Some people say that kickoffs are the most exciting part of football. I have no clue what kickoffs those people have been watching, because I sure haven't seen them. Through 13 weeks this season, the NFL has seen just 10 kickoff returns for touchdowns. Even when you're watching a big return, you'll frequently see it called back for some violation on the receiving team: holding, three-man wedge, block in the back -- we've all heard them.
You know what's more exciting? Going for it on fourth and 15. A punt, which can actually be blocked. A fake punt, going for a first down. We've seen 22 touchdowns on punts this season, eight through blocked punts and 14 through punt returns. That's not even counting the blocks that didn't result in a touchdown, nor the big returns. So are we really decreasing the excitement of an already exciting game when we eliminate one of its most boring plays and replace it with more exciting options?
That's what we see in Greg Schiano's proposal, which is to replace a kickoff with fourth-and-15 on their own 30-yard line. A team could then run any play they wanted to run: they could go for it, punt the ball, run a fake punt -- anything that's legal on a regular down would be legal.
Schiano's main impetus is player safety, understandable after he saw Eric LeGrand paralyzed from the neck down on a kickoff return in college. Lest we think this is about a single incident, he noted in a press conference yesterday that a massive 17% of catastrophic injuries occur on kickoffs, even though kickoffs only comprise 6% of all plays in a game. That suggests that a kickoff is over three times as dangerous as a regular play. To be fair, it's not clear what effect the recent rule-changes on kickoff have had on injuries, and the injury rate may have drastically decreased. Still, this makes sense: kickoffs are the only play in football where two groups of players run at each other, rather than with each other.
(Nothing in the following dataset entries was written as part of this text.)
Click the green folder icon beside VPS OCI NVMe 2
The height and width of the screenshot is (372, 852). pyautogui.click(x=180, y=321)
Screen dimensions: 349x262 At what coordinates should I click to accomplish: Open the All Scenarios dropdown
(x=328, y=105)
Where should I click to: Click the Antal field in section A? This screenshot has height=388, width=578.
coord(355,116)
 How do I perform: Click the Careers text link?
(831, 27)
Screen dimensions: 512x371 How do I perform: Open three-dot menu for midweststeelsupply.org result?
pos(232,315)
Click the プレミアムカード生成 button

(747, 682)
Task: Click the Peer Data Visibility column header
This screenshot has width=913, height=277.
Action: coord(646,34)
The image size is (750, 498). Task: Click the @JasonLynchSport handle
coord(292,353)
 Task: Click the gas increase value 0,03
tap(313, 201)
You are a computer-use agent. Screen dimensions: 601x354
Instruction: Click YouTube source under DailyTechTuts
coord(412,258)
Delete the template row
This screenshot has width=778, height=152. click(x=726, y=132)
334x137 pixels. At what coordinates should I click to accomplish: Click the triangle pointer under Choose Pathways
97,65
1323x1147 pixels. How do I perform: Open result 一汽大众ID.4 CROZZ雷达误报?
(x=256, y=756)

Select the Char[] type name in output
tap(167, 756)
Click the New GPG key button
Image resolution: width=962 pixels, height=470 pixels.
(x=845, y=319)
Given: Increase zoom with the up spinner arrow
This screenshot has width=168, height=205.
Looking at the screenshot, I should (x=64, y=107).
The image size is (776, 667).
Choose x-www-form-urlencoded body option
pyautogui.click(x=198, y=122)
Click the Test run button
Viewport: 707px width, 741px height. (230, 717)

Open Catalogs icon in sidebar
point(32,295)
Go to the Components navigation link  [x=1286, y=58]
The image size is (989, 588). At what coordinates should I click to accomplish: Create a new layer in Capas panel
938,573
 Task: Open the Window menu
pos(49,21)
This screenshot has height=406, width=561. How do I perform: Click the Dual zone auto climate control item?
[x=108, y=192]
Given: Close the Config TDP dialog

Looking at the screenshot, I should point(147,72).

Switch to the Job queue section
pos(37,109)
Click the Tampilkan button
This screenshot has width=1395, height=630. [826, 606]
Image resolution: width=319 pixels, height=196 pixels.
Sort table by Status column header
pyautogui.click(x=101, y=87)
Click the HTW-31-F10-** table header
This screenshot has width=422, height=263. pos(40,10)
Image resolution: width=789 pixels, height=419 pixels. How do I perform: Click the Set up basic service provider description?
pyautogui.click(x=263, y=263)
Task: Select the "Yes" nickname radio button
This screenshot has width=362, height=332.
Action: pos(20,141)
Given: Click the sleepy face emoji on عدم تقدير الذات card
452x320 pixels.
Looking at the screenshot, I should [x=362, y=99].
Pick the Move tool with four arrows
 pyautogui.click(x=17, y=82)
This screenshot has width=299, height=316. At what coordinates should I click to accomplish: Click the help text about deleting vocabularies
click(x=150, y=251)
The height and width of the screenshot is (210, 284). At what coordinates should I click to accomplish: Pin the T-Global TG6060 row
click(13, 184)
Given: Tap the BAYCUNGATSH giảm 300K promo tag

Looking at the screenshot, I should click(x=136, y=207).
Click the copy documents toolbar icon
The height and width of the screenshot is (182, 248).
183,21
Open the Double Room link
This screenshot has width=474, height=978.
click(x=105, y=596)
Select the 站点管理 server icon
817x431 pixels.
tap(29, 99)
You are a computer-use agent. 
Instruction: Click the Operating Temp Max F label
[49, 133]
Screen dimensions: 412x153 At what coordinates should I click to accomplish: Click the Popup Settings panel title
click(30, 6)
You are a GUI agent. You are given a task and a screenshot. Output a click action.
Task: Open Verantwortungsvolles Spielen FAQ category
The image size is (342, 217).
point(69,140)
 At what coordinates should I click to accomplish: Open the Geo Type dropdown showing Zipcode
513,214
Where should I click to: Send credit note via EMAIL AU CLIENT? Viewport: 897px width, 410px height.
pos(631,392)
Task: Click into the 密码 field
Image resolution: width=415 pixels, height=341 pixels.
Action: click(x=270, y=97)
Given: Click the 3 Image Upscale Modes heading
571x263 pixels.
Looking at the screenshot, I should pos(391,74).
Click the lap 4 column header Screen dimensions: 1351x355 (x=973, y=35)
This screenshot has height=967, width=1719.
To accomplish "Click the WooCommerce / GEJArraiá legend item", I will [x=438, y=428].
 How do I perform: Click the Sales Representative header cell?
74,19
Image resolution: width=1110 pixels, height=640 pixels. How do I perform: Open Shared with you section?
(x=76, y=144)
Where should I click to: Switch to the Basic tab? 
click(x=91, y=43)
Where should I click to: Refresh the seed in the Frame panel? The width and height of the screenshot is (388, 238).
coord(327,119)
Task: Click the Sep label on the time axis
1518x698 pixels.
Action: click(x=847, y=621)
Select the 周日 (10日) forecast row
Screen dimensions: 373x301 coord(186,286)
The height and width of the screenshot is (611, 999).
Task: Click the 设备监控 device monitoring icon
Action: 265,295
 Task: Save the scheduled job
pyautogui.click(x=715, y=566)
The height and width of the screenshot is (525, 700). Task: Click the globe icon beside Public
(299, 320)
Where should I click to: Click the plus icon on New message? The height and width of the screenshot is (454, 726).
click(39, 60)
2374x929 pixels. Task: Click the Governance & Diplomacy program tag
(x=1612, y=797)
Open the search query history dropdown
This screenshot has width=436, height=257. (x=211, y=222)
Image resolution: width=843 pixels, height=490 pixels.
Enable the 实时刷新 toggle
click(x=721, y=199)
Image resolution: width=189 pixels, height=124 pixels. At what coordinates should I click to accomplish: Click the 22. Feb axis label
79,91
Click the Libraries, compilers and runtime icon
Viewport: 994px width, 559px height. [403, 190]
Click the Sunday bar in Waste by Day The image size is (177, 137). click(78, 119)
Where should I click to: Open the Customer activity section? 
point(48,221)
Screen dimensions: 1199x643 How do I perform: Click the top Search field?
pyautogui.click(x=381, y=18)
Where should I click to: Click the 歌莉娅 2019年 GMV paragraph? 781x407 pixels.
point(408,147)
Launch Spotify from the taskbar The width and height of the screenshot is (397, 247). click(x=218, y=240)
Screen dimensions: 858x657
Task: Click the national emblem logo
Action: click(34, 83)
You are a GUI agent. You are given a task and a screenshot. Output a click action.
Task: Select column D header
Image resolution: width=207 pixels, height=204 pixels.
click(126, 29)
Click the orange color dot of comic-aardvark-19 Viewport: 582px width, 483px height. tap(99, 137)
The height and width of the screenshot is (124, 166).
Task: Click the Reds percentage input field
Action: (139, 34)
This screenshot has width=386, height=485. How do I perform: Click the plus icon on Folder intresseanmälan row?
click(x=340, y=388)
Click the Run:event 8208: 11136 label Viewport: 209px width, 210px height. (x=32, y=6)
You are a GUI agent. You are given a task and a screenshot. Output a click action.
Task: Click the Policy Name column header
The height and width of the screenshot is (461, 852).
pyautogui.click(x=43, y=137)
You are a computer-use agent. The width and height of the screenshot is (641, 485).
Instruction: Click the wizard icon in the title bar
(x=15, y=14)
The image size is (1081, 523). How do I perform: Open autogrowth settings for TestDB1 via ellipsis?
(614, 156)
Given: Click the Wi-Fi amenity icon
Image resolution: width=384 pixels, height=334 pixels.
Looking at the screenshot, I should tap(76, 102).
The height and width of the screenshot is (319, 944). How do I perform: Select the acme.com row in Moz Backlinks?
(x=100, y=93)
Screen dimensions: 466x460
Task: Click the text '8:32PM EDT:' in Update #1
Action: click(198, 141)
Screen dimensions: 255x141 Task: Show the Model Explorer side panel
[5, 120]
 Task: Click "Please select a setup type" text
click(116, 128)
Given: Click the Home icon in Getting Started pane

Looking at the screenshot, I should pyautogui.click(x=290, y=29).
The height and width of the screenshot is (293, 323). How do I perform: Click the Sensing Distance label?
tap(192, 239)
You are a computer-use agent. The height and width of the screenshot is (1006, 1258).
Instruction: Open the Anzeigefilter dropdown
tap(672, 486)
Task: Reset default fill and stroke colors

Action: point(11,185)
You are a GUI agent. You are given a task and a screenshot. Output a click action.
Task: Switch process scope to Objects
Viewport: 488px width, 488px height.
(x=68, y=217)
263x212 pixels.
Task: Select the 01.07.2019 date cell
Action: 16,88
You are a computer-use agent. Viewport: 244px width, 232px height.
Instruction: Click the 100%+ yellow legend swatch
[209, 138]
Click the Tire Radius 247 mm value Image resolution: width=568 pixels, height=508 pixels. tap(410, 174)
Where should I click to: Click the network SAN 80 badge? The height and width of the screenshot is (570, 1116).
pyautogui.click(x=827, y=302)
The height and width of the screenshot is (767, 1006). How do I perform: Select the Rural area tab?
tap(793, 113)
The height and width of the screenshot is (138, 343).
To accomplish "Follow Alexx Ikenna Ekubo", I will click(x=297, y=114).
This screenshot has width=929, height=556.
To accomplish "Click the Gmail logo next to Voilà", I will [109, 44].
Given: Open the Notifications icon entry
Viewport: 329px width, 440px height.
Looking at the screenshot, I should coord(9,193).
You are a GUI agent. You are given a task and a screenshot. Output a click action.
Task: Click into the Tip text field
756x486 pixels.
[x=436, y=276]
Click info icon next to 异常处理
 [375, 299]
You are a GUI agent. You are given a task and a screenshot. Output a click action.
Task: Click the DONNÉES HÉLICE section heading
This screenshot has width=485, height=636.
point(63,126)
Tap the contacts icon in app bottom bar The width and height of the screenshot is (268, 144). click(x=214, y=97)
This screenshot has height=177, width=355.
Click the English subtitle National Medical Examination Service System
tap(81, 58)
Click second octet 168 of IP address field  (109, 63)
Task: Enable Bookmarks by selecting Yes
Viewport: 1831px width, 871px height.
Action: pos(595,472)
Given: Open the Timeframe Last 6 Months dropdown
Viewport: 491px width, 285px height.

So what about onside kicks? Well, those aren't all that exciting to begin with, as they're recovered just 19.7% of the time since 2000 according to pro-football-reference. They're a largely random, desperation play. Amusingly, though, fourth-and-15 may be a little too far: they're converted 22.6% of the time overall. Add some fake punts, though, and the odds of recovering on offense suddenly grow.
Would eliminating kickoffs really be that bad? This isn't baseball: history isn't sacred, and the game has evolved and changed constantly. the NFL now looks nothing like the NFL fifty, thirty or even fifteen years ago. Eliminating kickoffs would just be the next step in that evolution: eliminating an odd play that bears little resemblance to the rest of the game, and is disproportionately dangerous to boot.